RLHF works, but it has a critical flaw: it requires expensive, inconsistent, and psychologically harmful human judgment at massive scale.
Specific failures observed by 2022:
-
Annotator disagreement on safety: A response that seems helpful to one annotator (e.g., “Here’s how to pick a lock”) seemed unsafe to another (enables theft). The same response got different labels from different people. The reward model learned an inconsistent signal.
-
Disagreement on harmlessness evaluation methodology: Should you label the output as harmful (what it says) or the model as bad (should it have said that)? Different annotators had different criteria. This led to noisy training data.
-
Cultural and personal bias in labelling: Some annotators were more strict on certain topics than others. Annotators from different countries had different thresholds for what counts as disrespectful. The reward model’s notion of “safe” became culturally specific.
-
Content moderation burnout: Teams running RLHF annotation at scale found that asking humans to repeatedly judge harmful content caused serious psychological damage. This led to high turnover, loss of experienced annotators, and ethical concerns.
-
Slow iteration: To improve the model, you need a new round of annotation. That takes weeks. In a fast-moving field, slow iteration means you fall behind.
-
Cost scaling doesn’t match compute scaling: Training compute grows exponentially (Moore’s Law, bigger datasets). But human annotators grow linearly (you can only hire so many people). Eventually, the human bottleneck becomes the limiting factor.

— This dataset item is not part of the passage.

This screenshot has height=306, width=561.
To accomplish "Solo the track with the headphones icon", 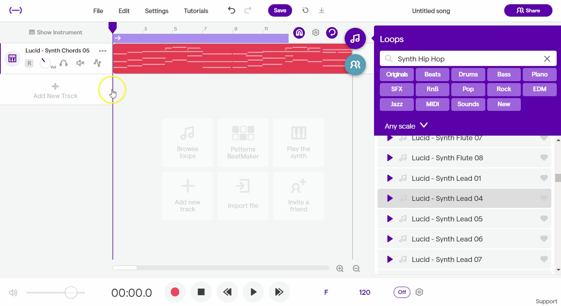I will (x=63, y=63).
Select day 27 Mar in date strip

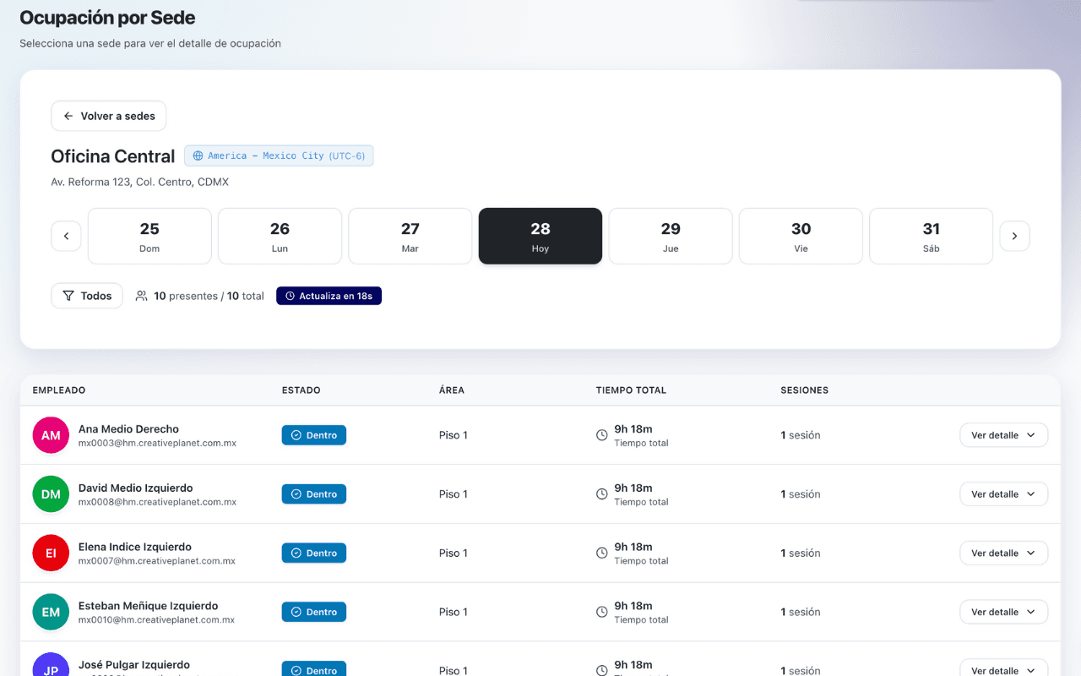pos(410,236)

The core insight: You don’t actually need humans to judge whether an output violates your principles. You just need the principles to be written clearly, and then you need an AI to apply those principles consistently.
Humans are good at writing the principles (values, ethics, what matters to the organization). Humans are bad at applying them at scale (inconsistency, bias, burnout).
Why not flip it? Use humans to write the principles once. Use an AI to apply them infinitely many times.
That’s the Constitutional AI idea.